Figure 1. Like other general-purpose technologies, the impact of AI is materialized not when methods and capabilities improve, but when those improvements are translated into applications and are diffused through productive sectors of the economy.4 There are speed limits at each stage.

Will the progress of AI be gradual, allowing people and institutions to adapt as AI capabilities and adoption increase, or will there be jumps leading to massive disruption, or even a technological singularity? Our approach to this question is to analyze highly consequential tasks separately from less consequential tasks and to begin by analyzing the speed of adoption and diffusion of AI before returning to the speed of innovation and invention.

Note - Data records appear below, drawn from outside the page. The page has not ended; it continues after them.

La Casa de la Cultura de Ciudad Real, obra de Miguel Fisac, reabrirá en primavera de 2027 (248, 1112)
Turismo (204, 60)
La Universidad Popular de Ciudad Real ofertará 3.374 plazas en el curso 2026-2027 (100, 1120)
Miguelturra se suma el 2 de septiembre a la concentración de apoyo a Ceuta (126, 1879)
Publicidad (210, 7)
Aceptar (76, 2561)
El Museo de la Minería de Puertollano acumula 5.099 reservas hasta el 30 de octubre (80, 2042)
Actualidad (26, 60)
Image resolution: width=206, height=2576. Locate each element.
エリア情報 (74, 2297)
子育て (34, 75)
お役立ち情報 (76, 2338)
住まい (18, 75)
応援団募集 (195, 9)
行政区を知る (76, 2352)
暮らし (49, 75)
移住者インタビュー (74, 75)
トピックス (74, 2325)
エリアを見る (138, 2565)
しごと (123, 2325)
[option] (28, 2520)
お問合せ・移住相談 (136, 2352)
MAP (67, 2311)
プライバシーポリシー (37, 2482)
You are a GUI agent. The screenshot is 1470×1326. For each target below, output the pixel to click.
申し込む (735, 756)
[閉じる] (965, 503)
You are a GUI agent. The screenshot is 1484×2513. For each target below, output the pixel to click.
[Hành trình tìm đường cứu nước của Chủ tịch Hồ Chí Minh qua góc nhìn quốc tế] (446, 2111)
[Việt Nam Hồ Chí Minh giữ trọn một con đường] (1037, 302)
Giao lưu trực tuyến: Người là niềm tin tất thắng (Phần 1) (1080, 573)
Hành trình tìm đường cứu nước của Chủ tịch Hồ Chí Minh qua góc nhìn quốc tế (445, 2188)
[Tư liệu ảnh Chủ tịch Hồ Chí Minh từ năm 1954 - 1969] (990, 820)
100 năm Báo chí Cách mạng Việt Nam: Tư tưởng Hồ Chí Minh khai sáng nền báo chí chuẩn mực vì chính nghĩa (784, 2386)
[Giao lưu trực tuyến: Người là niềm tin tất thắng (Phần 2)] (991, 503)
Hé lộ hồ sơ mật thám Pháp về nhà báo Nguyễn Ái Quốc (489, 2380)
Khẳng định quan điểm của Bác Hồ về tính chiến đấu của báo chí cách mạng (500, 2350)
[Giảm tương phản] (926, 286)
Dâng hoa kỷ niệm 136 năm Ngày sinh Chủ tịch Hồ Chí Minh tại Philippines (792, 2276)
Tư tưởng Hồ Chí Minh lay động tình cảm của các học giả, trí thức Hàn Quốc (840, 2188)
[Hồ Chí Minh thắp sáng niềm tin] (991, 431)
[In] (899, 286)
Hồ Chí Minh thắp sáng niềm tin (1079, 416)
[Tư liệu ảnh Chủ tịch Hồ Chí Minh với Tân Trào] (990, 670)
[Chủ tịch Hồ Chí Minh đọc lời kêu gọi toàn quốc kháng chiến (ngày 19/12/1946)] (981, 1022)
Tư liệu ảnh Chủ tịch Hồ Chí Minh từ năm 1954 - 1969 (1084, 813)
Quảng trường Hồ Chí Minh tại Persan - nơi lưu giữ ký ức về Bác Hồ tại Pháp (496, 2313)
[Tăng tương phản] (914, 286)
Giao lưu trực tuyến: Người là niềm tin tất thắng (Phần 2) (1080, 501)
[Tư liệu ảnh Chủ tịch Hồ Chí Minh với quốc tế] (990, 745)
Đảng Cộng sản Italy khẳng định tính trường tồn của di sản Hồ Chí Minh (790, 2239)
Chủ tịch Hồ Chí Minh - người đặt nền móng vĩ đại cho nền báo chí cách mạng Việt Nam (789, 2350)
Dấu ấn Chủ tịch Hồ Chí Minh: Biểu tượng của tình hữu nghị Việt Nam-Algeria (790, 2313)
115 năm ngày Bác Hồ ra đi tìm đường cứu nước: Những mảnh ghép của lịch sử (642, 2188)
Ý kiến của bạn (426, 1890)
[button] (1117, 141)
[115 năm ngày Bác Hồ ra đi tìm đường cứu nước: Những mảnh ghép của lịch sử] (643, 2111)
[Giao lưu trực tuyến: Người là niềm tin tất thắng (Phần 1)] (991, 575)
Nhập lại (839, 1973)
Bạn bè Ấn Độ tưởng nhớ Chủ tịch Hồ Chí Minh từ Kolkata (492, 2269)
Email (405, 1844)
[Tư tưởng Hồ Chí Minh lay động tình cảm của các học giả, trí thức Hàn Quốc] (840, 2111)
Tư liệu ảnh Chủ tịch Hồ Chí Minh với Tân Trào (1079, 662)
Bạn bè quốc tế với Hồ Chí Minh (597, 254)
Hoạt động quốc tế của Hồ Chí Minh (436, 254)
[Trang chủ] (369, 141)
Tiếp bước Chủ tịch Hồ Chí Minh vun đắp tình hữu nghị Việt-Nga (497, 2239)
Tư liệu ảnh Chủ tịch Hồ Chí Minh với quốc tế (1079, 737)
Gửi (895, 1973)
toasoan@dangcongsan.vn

We use invention to refer to the development of new AI methods—such as large language models—that improve AI’s capabilities to carry out various tasks. Innovation refers to the development of products and applications using AI that consumers and businesses can use. Adoption refers to the decision by an individual (or team or firm) to use a technology, whereas diffusion refers to the broader social process through which the level of adoption increases. For sufficiently disruptive technologies, diffusion might require changes to the structure of firms and organizations, as well as to social norms and laws.

AI Diffusion in Safety-critical Areas Is Slow

In the paper Against Predictive Optimization, we compiled a comprehensive list of about 50 applications of predictive optimization, namely the use of machine learning (ML) to make decisions about individuals by predicting their future behavior or outcomes.5 Most of these applications, such as criminal risk prediction, insurance risk prediction, or child maltreatment prediction, are used to make decisions that have important consequences for people.

While these applications have proliferated, there is a crucial nuance: In most cases, decades-old statistical techniques are used—simple, interpretable models (mostly regression) and relatively small sets of handcrafted features. More complex machine learning methods, such as random forests, are rarely used, and modern methods, such as transformers, are nowhere to be found.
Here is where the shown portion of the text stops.